Last month, I wrote about one of my favorite subjects—retail co-op programs. In these marketing ventures a manufacturer gives a retailer money to support sales-building activities—usually advertisements in fliers or magazines, or on the radio or TV. For retailers, co-op programs are tools to grow sales. For manufacturers, co-ops not only help increase sales but also allow tracking of an investment and its results.
Launching a co-op program entails several steps. One of the most basic is figuring out exactly whom you should talk to about funding. After all, in dealing with any given brand, you interact with brokers, reps and distributors. All of these folks can help point you in the right direction and, at times, might be the ones who can approve the co-op funds you are seeking. Your goal is to deal with someone as low in the chain of command as possible so that he or she knows you, but as high as possible so the advertising can be approved and executed.
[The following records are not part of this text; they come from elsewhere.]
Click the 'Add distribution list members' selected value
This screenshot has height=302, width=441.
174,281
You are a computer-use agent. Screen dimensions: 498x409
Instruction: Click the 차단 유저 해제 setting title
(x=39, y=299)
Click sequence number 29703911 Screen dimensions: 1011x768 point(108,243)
This is one reason I think retailers need to attend trade shows. They are a valid way to meet with the people who can help increase the support you receive for products in your stores. Have your made plans for Natural Products Expo East yet? Do you know when the next National Nutritional Foods Association show is? Does your distributor have a tabletop in your part of the country in the near future? These are all great occasions to discuss your plans to grow your sales and the opportunities that manufacturers have to participate in them.
After you've identified your funding sources, the next step is putting together a co-op program. Begin by making sure you have your entire agreement in writing and that both parties receive a copy of the agreement. At a bare minimum, the paperwork should contain the exact information about what items are being promoted (brand, item, size, UPC code), the type and form of the discounts, what buy-in requirements are in effect, the type of advertising, how much advertising cost is being paid by the vendor, and what form the co-op reimbursement will take.
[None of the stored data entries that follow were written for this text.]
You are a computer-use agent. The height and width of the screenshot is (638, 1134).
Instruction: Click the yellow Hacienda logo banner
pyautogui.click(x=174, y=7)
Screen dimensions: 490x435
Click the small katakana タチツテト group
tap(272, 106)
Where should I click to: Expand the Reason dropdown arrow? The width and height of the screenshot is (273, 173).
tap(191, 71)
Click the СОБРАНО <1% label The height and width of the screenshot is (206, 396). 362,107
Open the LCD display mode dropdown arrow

Things can and do go wrong in the simplest of advertising agreements. Paperwork gives both parties something to go back to so that differences can be resolved and relationships maintained.
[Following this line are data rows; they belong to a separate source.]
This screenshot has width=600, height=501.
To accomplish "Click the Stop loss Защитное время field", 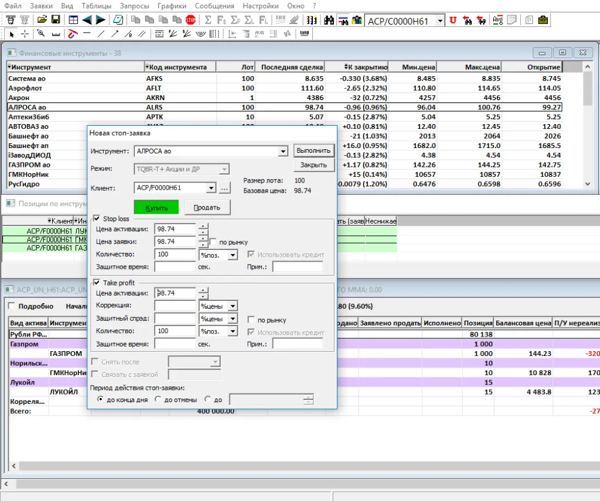I will coord(175,267).
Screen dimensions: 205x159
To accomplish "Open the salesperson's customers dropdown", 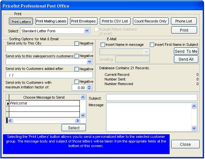I will pyautogui.click(x=89, y=62).
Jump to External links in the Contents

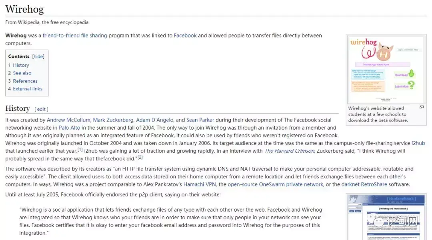(x=28, y=89)
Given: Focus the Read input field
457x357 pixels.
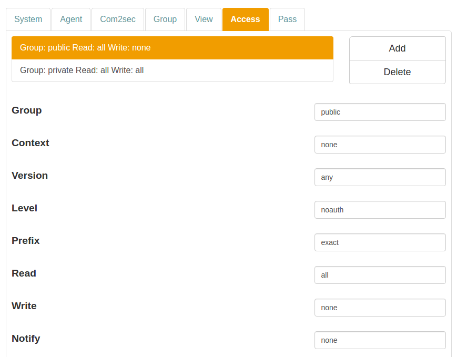Looking at the screenshot, I should (x=380, y=275).
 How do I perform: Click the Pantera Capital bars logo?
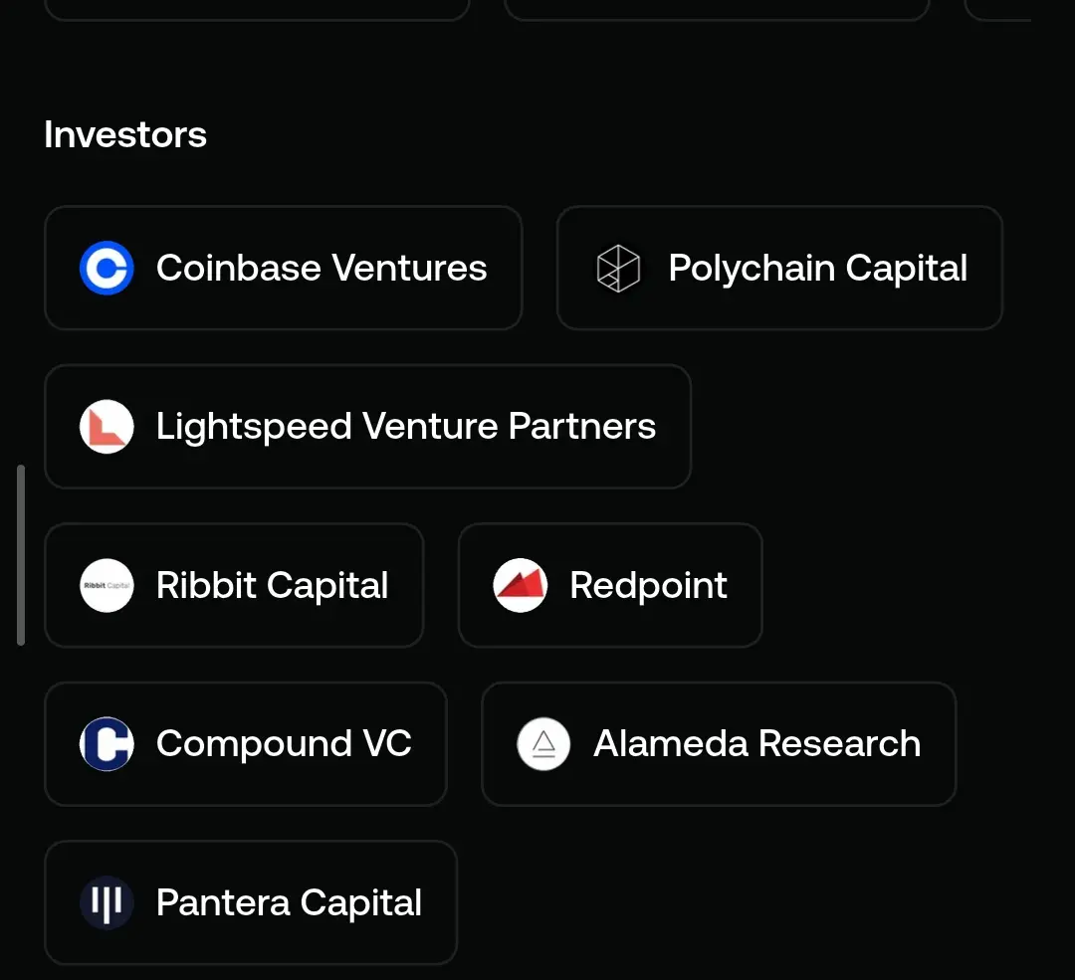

Whatever kind of program you want to fund with co-op money—a flier, a magazine insert, a radio spot, etc.—make sure you do it right. If you don't know how to handle these things in top-notch fashion, hire someone who does. Graphic artists can help you not only in your co-op program, but also in the total printed message for your store. Professionals can help you design, produce and print whatever kind of campaign you are pursuing.
A word of caution: Avoid the trap of seeing co-op funds as a source of revenue. You are not an ad agency, publisher or broadcaster; you are a seller of top-quality natural and organic products. You need to focus on retail and on making money by the sale of products, not through the receipt of funds that are designed to be a sales tool. I have seen many retailers lose focus on the purpose of their co-op programs by doing this very thing. They then "expect" this co-op money for budgetary purposes. Meanwhile, their ad programs have gone flat and they have run-of-the-mill items at ho-hum prices rather than cutting-edge items at aggressive prices These retailers aren't using their co-op dollars to drive any sales, and manufacturers are, wisely, staying away from them.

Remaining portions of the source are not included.